The figure above illustrates why Lasso (left panel) can optimize to find best-fit $\theta_1, \ldots, \theta_n$ where a number of those are exactly zero, whereas Ridge (right panel) can make all the $\theta$ smaller but does not force any of them to zero. In the figure, the symbol $\beta$ is used instead of our $\theta$. So $\beta_1$ and $\beta_2$ are the fitting parameters of two features (in that notation, we might fit a second order polynomial $y = \beta_1 x + \beta_2 x^2$, or some function of completely unrelated features $x_1$ (say, temperature) and $x_2$ (say, pressure) with $y = \beta_1 x_1 + \beta_2 x_2$).

If you remember from the very first module, the least-squared-fitting errors of this regression model are obviously quadratic in $\beta_1$ and $\beta_2$ and form a convex, bowl-like, surface $\mathbf{J}(\beta_1,\beta_2)$ in a 3D surface plot, or elliptical contours in a 2D plot, just as shown in the first notebook in this series. Those contours are also shown in the figure above. In a contour plot, each line connects all the same values of a parameter, in this case the cost/error $\mathbf{J}$. The lowest least-square-error is the minimum in the center of those ellipses, which is indicated as (vector) $\hat{\beta}$ above. The first ellipse surrounding is for all the combinations of $\beta_1$ and $\beta_2$ that have an error of, say, 10 (in arbitrary non-normalized units), the next contour is least-square (LS, or mean-squared-error MSE, which is the notation we used before) error of 20, the next one 30, etc. So these would be the actual errors without regularization.

Regularization adds a penalty to the error to try and keep the coefficients small. The Lasso penalty for this 2-feature case is (apart from perhaps an overal factor 0.5) $\mathbf{J}_\lambda^\mathrm{Lasso} = \lambda (|\beta_1| + |\beta_2|)$, while the Ridge penalty is $\mathbf{J}_\lambda^\mathrm{Ridge} = \lambda (\beta_1^2 + \beta_2^2)$. For a range in fitting parameters $\beta_1^\mathrm{min} \le \beta_1 \le\beta_1^\mathrm{max}$ and $\beta_2^\mathrm{min} \le \beta_2 \le\beta_2^\mathrm{max}$, any combination of $\beta_1$ and $\beta_2$ within this range will fall in the diamonshape for $^ $ (with 4 the corners given by $(\lambda \beta_1^\mathrm{min},0)$, $(0,\lambda \beta_2^\mathrm{min})$, $(\lambda \beta_1^\mathrm{max},0)$, $(0,\lambda \beta_2^\mathrm{max})$), while for the Ridge penalty $^ $ they fall within an ellipse with the same major and minor axes. The figure is perhaps cofusing because in general the diamond and ellipse overlap with the LS contours.

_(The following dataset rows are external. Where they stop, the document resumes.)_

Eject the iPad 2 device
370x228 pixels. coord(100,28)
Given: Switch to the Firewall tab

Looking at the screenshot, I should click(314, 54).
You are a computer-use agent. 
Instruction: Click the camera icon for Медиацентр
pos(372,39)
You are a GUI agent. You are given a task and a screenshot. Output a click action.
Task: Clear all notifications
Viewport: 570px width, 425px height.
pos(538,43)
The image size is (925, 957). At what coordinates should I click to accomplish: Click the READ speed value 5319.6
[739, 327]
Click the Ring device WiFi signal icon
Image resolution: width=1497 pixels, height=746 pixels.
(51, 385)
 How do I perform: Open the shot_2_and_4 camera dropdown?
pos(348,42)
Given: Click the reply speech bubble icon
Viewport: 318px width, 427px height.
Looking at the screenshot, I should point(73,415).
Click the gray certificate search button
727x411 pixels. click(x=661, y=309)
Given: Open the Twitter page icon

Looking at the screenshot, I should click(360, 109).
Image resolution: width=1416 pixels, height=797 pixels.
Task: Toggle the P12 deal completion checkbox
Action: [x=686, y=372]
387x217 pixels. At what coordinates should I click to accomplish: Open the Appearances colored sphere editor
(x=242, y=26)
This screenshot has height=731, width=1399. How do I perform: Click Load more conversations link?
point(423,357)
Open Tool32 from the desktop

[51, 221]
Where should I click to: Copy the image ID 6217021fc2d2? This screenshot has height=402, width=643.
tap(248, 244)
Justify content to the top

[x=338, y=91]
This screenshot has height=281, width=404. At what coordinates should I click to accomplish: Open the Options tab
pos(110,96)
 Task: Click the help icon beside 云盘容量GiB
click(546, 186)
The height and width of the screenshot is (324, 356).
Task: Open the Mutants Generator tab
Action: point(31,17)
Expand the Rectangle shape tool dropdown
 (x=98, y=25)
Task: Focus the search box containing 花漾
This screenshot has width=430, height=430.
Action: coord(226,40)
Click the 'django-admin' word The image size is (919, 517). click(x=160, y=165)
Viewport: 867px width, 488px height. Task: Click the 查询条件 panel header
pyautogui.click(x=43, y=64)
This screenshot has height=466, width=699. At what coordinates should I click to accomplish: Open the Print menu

The total cost/error is the sum of the LS error, shown by the same contours for Lasso and Ridge, plus the regularization error. Consider one contour of the LS (least-squares) errors, say the outermost one. Again, every combination of $\beta_1$ and $\beta_2$ that falls on that contour will have the same LS fitting error (cost). Similarly, every point on the boundary of the Lasso (diamond) or Ridge (ellipsoids) costs have the same regularization penalty.

When you combine the two, you find that some point towards the upper-right of a LS contour may have the same LS error as on the bottom-left on the same contour, but the former has much larger values of $\beta_1$ and $\beta_2$ and will thus have a much higher regularization error. Conversely, fits with very small $\beta_1$ and $\beta_2$ (say close to zero) fall in a region with very large LS errors.

If you think about it, you’ll see that the optimum combination of unregularized LS errors together with the regularization penalty, is the point where a LS contour touches the boundary of the penalty term. Where exactly this happens depends on a user’s choice of regularization strength $\lambda$ which defines the size of the diamond or Ridge ellipsoid. The key point, though, is that the ellipsoids of the LS errors can graze the diamond-shaped Lasso errors exactly on the $\theta_1$ or $\theta_2$ axes, whereas they touch the circular Ridge contours somewhere outside those axes. In other words, for Ridge one always finds an option $|\theta_1|>0$ and $|\theta_2|>0$, whereas for Lasso some of the $\theta_i$ can be forced to be exactly zero.

In general terms, a non-regularized regression might find all $|\theta_i|>0$, such as you saw above for our 15th order polynomial fit to a simple quadratic function. For both Lasso and Ridge, if $\lambda\gg1$ is made very very large, the regularization penalty will make all $\theta\approx 0$ (expect the bias/intercept, which is typically not regularized). However, the path from the unregularized to the more and more regularized fits is different for Ridge and Lasso. For the former, all the $\theta$ get smaller and smaller at the same time until they (almost) vanish. In other words, a fairly direct path/line from the least-squared-error values to all zeros. But for Lasso, with more and more regularization, first one or more $\theta_i$ will become zero, and then the other $\theta_i$ become smaller and smaller.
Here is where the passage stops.